The orphan well issue may be one area where oil companies are taking advantage of Alberta taxpayers but it’s not the only one. It was reported in January of this year that unpaid taxes, owed to rural municipalities by oil producers, was now exceeding $173 million dollars.
… and how is our UCP government responding to this dirty little secret?
First, they gave oil producers a significant tax break shortly after being elected into office which has been estimated to be in the neighborhood of over $6 billion dollars a year. Second, they invested another $1.5 billion dollars into a pipeline company with a subsequent $6 billion loan guarantee which is already starting to look like a bad investment. Let’s also not forget the horribly ineffective Canadian Energy Centre (aka Energy War Room) and their $30 million-dollar a year operating budget to promote Alberta oil interests abroad. Meanwhile, the government has only offered a $100 million-dollar loan to the Orphan Well Association.
Billions given to the organizations making the mess while only loaning money to the agency tasked to clean up the mess.
Meanwhile, the corporate funded Canadian Association of Petroleum Producers (CAPP) are lobbying the federal government to freeze the carbon tax and delay climate change regulations. The industry, on the whole, is not suffering because new climate change regulations nor a relatively new carbon tax. This suffering is not the fault of the federal government, global investors, OPEC+, oil wars, nor environmentalists.

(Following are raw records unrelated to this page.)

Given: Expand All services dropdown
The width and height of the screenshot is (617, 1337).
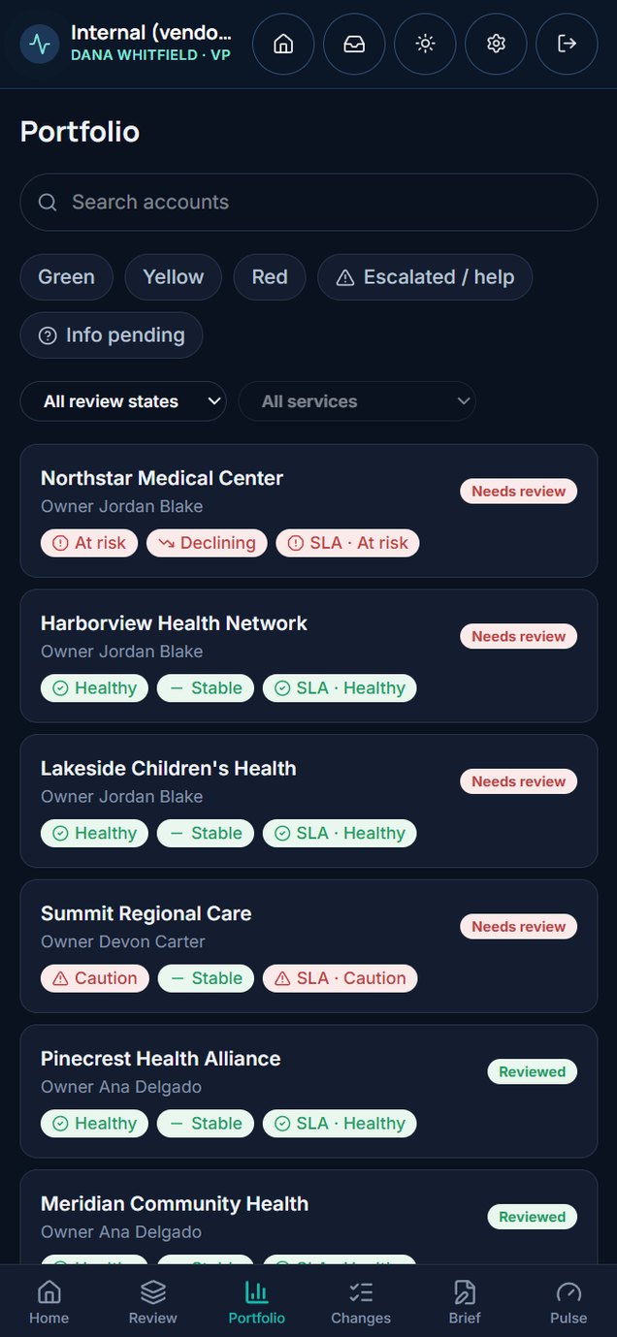Looking at the screenshot, I should point(357,401).
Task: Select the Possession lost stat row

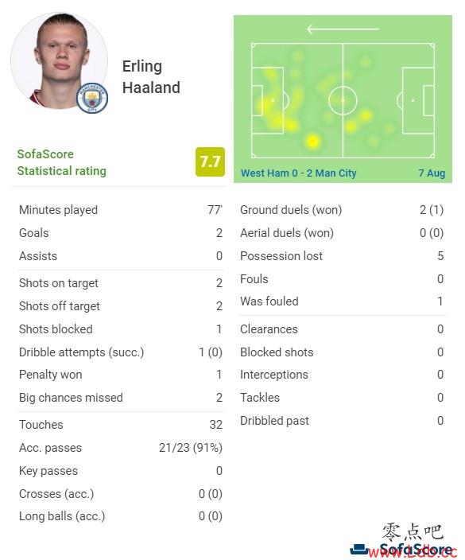Action: 342,255
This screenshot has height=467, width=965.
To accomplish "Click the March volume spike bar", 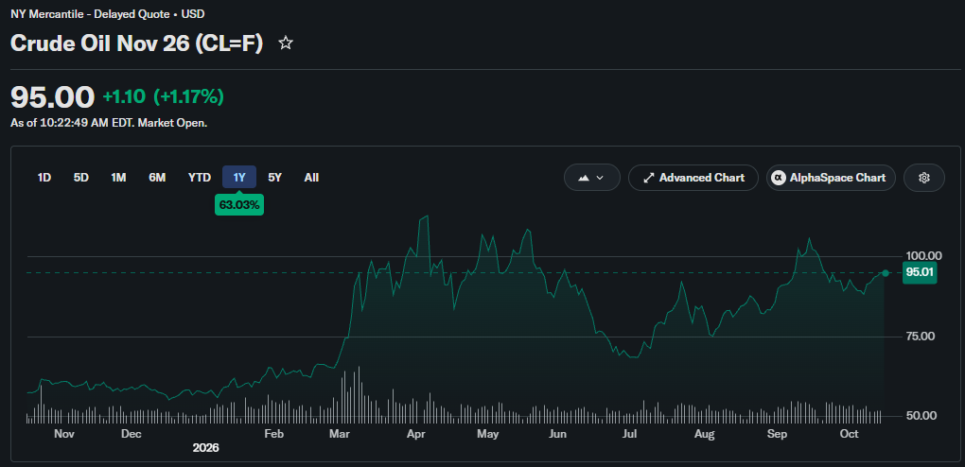I will [359, 394].
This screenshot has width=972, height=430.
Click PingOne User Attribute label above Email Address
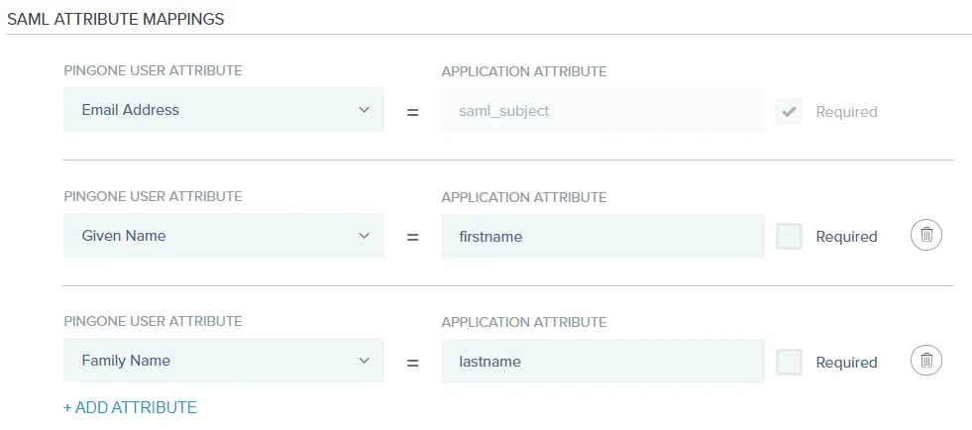[153, 70]

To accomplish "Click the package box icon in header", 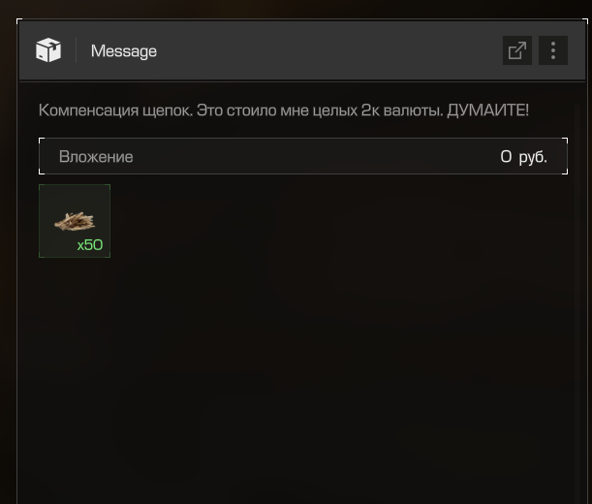I will pyautogui.click(x=48, y=49).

The industry is suffering because they have built an unsustainable business model where profits can only be earned when oil prices are high, corporate taxes are low, and corporate responsibilities (like well remediation and municipal taxes) can be dumped onto taxpayers. Now they have a willing partner to continue this model in the Alberta government.

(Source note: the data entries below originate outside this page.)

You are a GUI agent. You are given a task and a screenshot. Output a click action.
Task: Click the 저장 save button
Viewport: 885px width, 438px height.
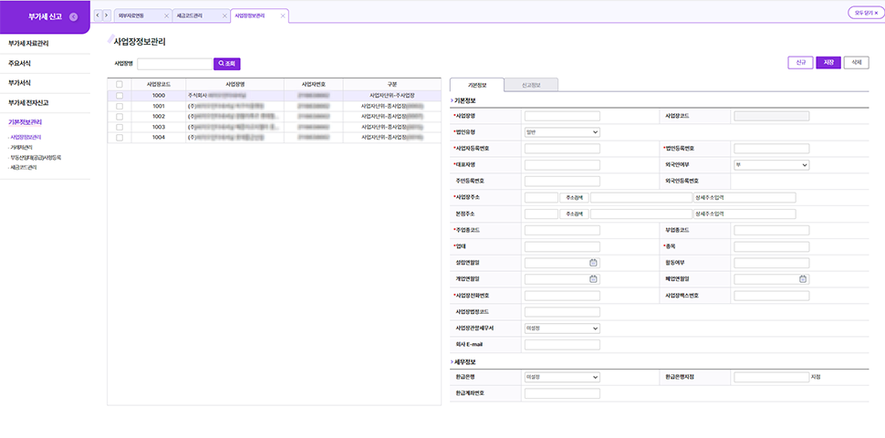coord(828,63)
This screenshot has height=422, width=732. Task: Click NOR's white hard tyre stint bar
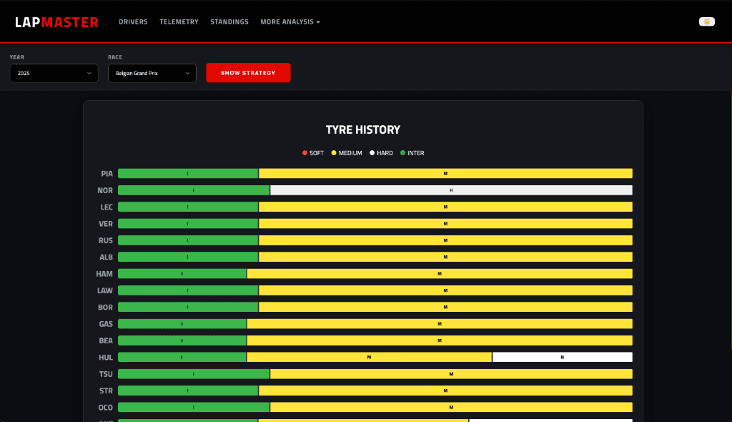click(450, 190)
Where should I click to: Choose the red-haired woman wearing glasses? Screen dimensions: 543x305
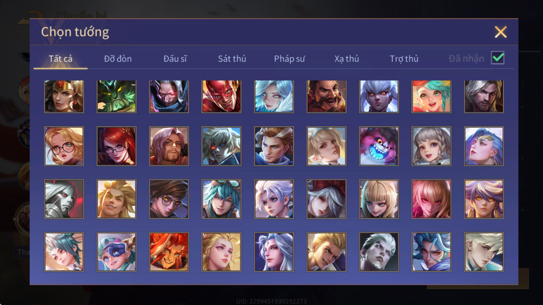[x=116, y=146]
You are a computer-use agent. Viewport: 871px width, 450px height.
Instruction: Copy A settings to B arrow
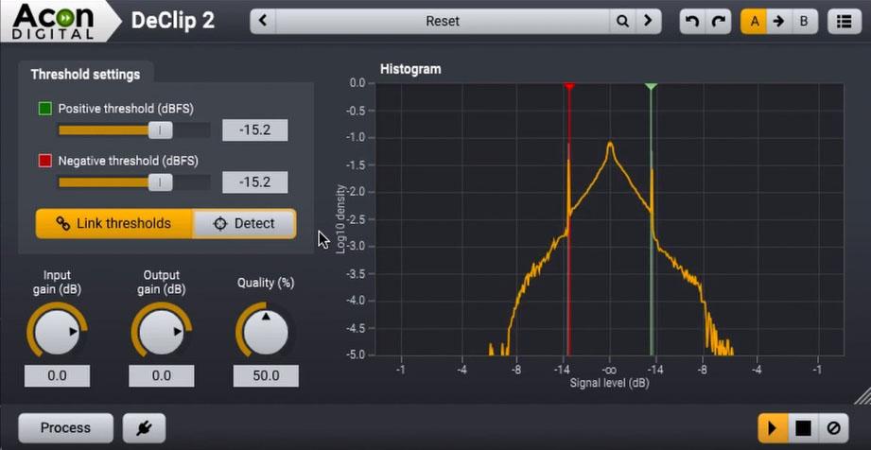(778, 21)
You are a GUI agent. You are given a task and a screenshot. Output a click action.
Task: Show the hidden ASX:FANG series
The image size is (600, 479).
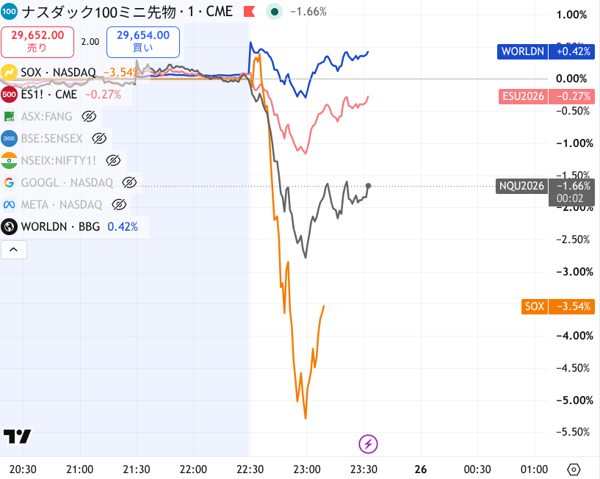click(89, 116)
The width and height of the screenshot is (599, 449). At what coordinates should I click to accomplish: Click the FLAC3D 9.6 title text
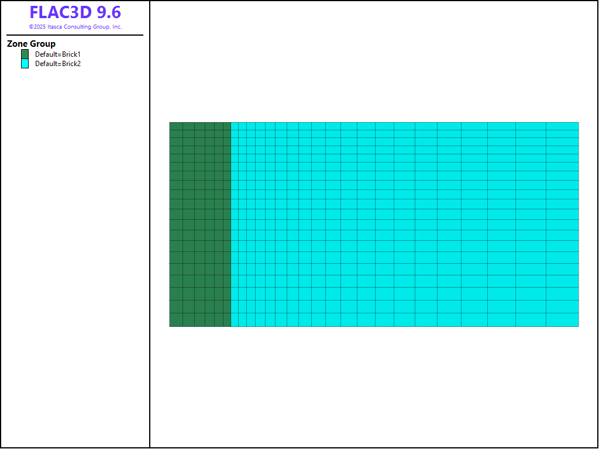point(75,13)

Albertans will rise to this challenge like they do every other one put in front of them. What they need to understand is that the people responsible for this dilemma do not reside in Ottawa but rather Calgary (unless they have already left the province with their fortunes).
Mark Taylor is a former petroleum engineer who worked in the oil patches of southeast Saskatchewan and northwest Alberta as well as downtown Calgary. He’s also done a bunch of political stuff too.